Geçen süre içerisinde öğretmen yetiştirmede üstün gayretler ve başarı gösteren, cumhuriyetin kuruluşu aşamasındaki ilk Millî Eğitim Bakanlarından Mustafa Necati Bey'i anmamak vefasızlık olur diye düşünüyorum. Eğitim ve kültür hayatımıza birçok eser ve müessese kazandıran Hasan Âli Yücel de yâd edilmesi gereken büyük eğitimcilerdendir. Unutmayacağımız diğer bir isim, Türk Ocaklı, Halkevleri, Andımız'ın yazarı, Millî Eğitim Bakanı Doktor Reşit Galip'tir. O ki Atatürk'e bile yerine göre kafa tutmuş, eleştirmiş yiğit insanlardandı. "Hatayı yapan siz de olsanız sizi de eleştiririm." diyebilen cesaret timsali bir Bakandı. 1934'te 41 yaşında hayata veda eden bu büyük insanın öldüğünde cebinde 5 lira parası olduğunu, evi olmadığını da belirtmek isterim. Eşi ve çocukları, yardımla alınan evin bir odasına sığınıp diğer odaları kiraya vererek geçimlerini sağladılar. Doktor Reşit Galip'e de Allah'tan rahmet diliyorum.

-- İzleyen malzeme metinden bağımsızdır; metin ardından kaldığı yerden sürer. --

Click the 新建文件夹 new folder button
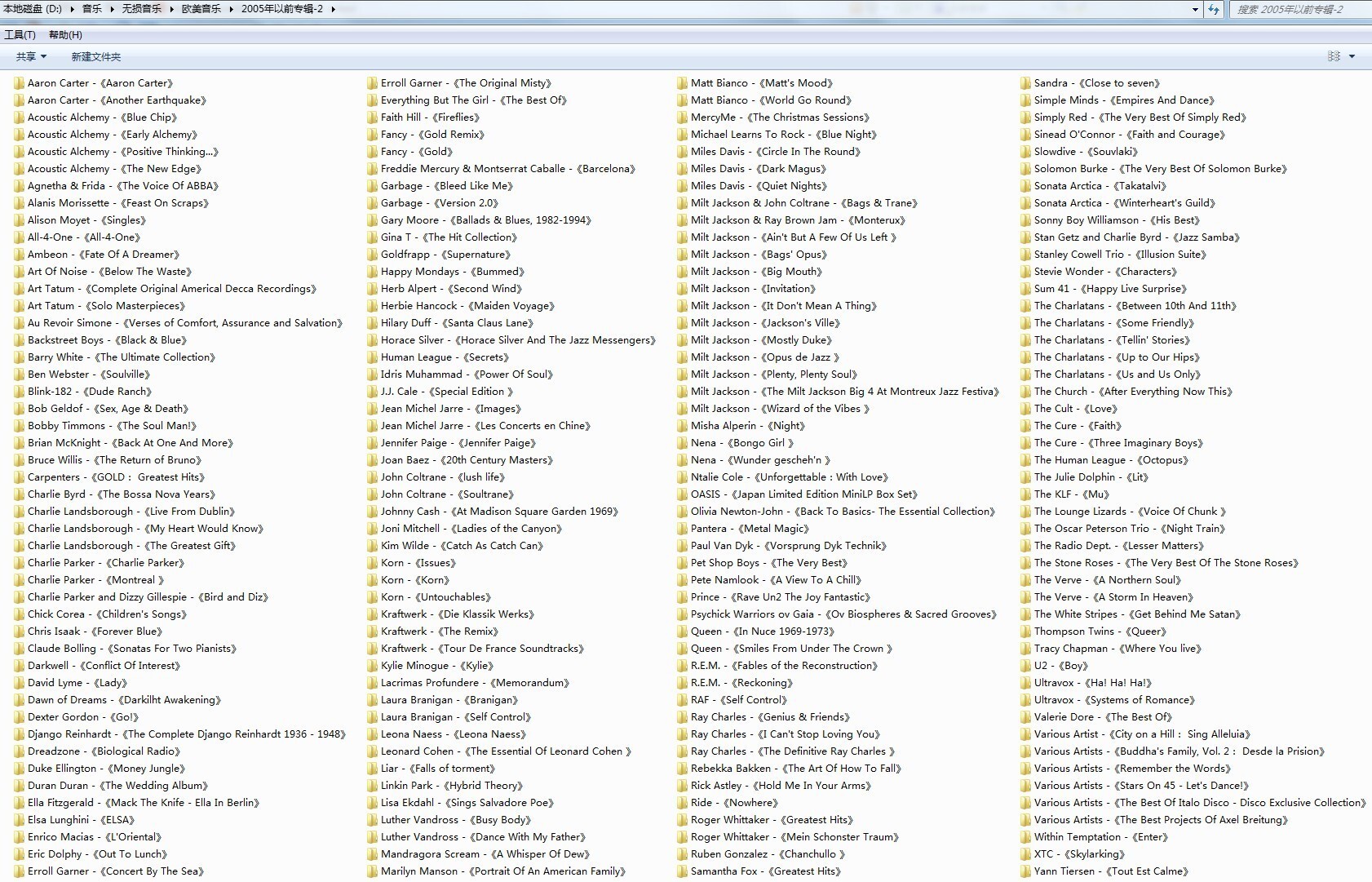1372x882 pixels. 95,56
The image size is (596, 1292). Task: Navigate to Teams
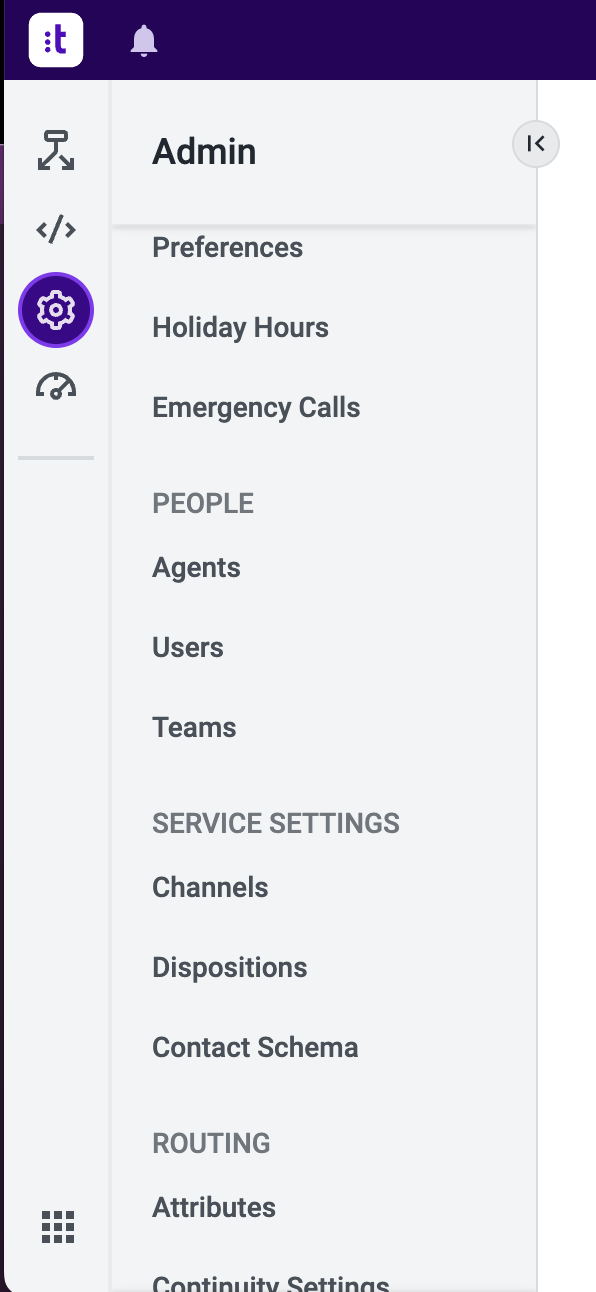tap(194, 727)
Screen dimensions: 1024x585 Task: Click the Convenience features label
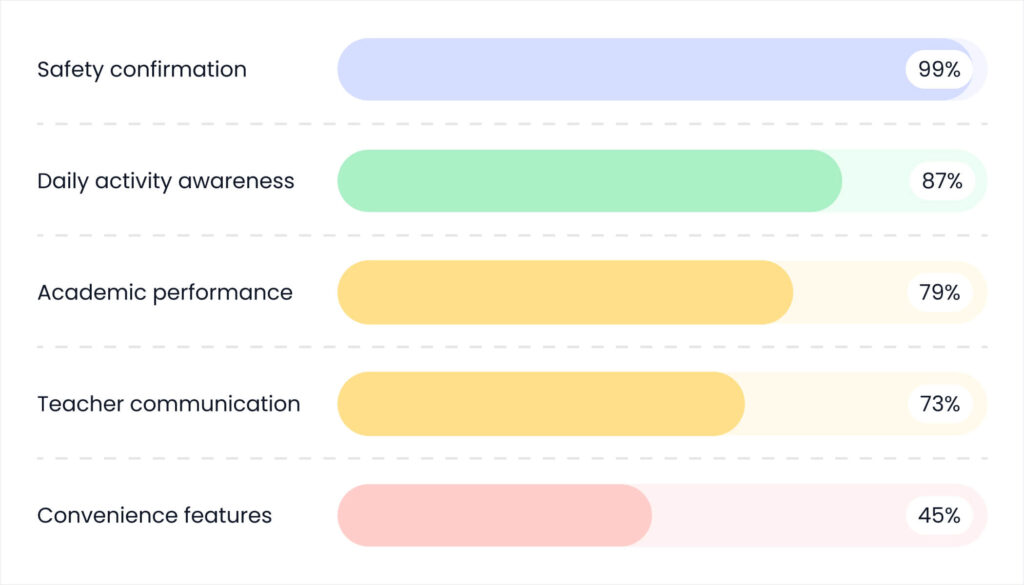click(154, 515)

Yine, millî bir model olarak köy enstitülerinin kuruluşunda büyük emeği olan Genel Müdür İsmail Hakkı Tonguç ve öğretmen okullarının gelişmesinde gerek idareci olarak gerekse binlerce öğrenci yetiştiren Ayvaz Gökdemir'i rahmetle, dönemin Bakanı Sayın Ali Naili Erdem'i de saygı ve hürmetle anıyorum. Bunlar ve ismini sayamadıklarım örnek alınacak insanlardır. Bu arada, öncesinde ve Ahmet Cevdet Paşa'yla başlayan ve devam eden dönemde Türk ilim ve irfan hayatına emeği geçmiş tüm öğretmenlerimizin, şehit öğretmenlerimizin, yaşayan öğretmenlerimizin ellerinden öpüyor, en derin saygıyla selamlıyorum. Öğretmenler Günü'nde huzur ve mutluluğu, sağlık ve afiyeti en çok hak eden kesimdir.
Değerli milletvekilleri, ilk erkek öğretmen okulunun açıldığı 1848 yılında okulun ders programları arasında usuli ifade ve talim dersleri bulunuyordu. Yüz altmış sekiz yıl önce bir öğretmen için zaruri ders olarak okutulan üslup ve talime bugün dünden daha fazla ihtiyacımız olduğu bir gerçektir. Bir başka gerçek de kişilikli, dürüst, çalışkan, milliyetçi, vatansever, hakkı ve hukuku gözeten, büyüğü seven, küçüğü sayan bir nesle şiddetle ihtiyacımız olmasıdır. Bu nesli yetiştirecek de sadece ve yalnız öğretmenlerimizdir.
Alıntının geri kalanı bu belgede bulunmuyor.